Tom Matthews, lecturer in climate science at Loughborough University, points out narratives around such acute, local events detract from critical messages about the global challenges from extreme heat.
The UK temperature smashed July records on Thursday. The boiling temperatures have seen people stripping off on the tube, rail services cancelled and trains running slower due to hot tracks that warped in the warm weather.
London office workers abandoned the uniform of a tailored suit in favour of shorts and T-shirts, while news anchors have ditched their traditional garb in favour of a relaxed linen look. Some opted for no-shirt at all.
But Dr Matthews warns deadly heatwaves are, of course, no stranger to Europeans, with the infamous 2003 event claiming as many as 70,000 lives.
In 2010 the heat also killed more than 50,000 people in western Russia.
“The challenges ahead are stark. Adaptation has its limits,” he wrote in The Conversation.

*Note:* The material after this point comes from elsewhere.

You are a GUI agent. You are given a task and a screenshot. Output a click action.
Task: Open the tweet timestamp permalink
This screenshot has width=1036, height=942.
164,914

“We must therefore maintain our global perspective on heat and pursue a global response, slashing greenhouse gas emissions to keep to the Paris warming limits. In this way, we have the greatest chance of averting deadly heat — home and abroad.”
Temperatures have climbed so high it was reported one country’s weather forecasts had run out of colours to use on its heat maps. Part of France has been hotter than Death Valley.

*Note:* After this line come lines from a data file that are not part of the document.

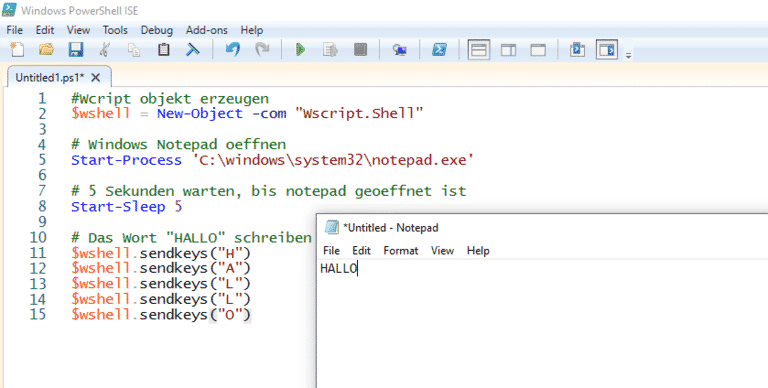Viewport: 768px width, 388px height.
Task: Run the script with the green play button
Action: pyautogui.click(x=300, y=49)
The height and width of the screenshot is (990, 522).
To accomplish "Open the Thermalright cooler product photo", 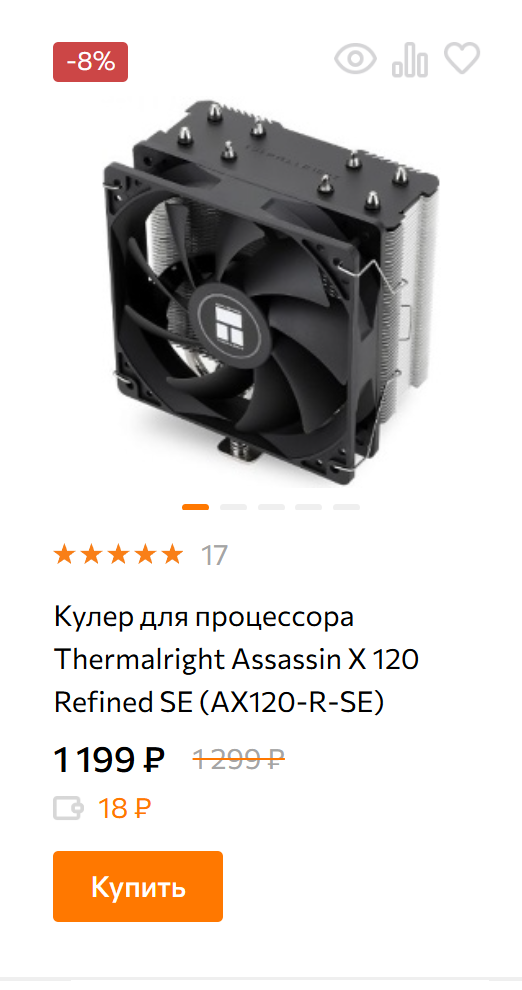I will pyautogui.click(x=270, y=294).
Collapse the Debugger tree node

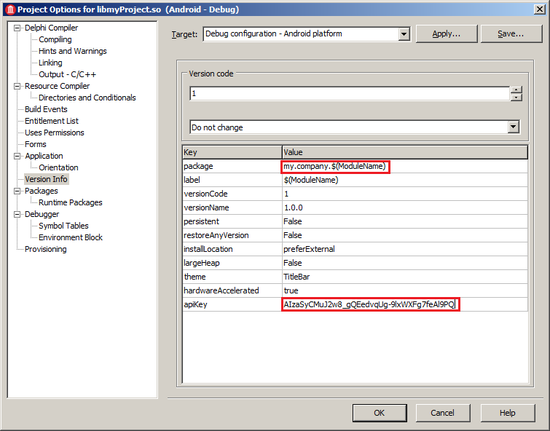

Records were broken in France, Belgium, Germany, and the Netherlands on Thursday as a “plume” of air from the Sahara led to extreme heat across Europe.

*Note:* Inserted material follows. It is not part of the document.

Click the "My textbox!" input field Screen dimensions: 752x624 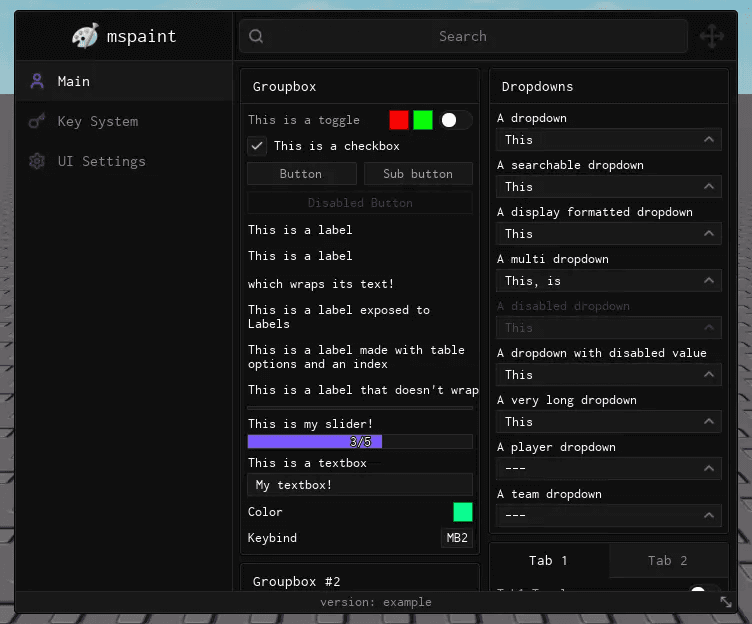click(x=360, y=485)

The average temperature in London on a normal July day is just 23C.
Experts have warned Britain will suffer record heat temperatures like this week’s more in future as 40C becomes the “new normal” because of rising global carbon emissions.
Jon Shonk, a research scientist at the University of Reading, said there was a clear link between climate change and heatwaves.
“As the climate warms, these extreme events will become even hotter,” he told The Independent.
“The sort of heatwaves we are experiencing today could become more frequent in future as the climate warms.”
A Met Office study found that a heatwave like one that broke records last year was 30 times more likely to occur than in 1750 because of the high amount of carbon dioxide in the atmosphere. Since the pre-industrial period the earth’s surface temperature has risen by 1C.
“There is a 40-50 per cent chance that this will be the warmest July on record. This heatwave is exactly in line with climate change predictions,” said Dr Karsten Haustein of the Environmental Change Institute at the University of Oxford.
Peter Inness, senior research fellow at the University of Reading, said: “The fact that so many recent years have had very high summer temperatures both globally and across Europe is very much in line with what we expect from man-made global warming.”
Jaise Kuriakose, a lecturer at the Tyndall Centre for Climate Change Research in Manchester, said global emissions had increased since 1990 and there hadn’t been any evidence of a global effort to reduce them.
“It’s all on paper but on the ground it’s taking time,” he told The Independent. “Every day we delay means more emissions — the main driver for climate change.”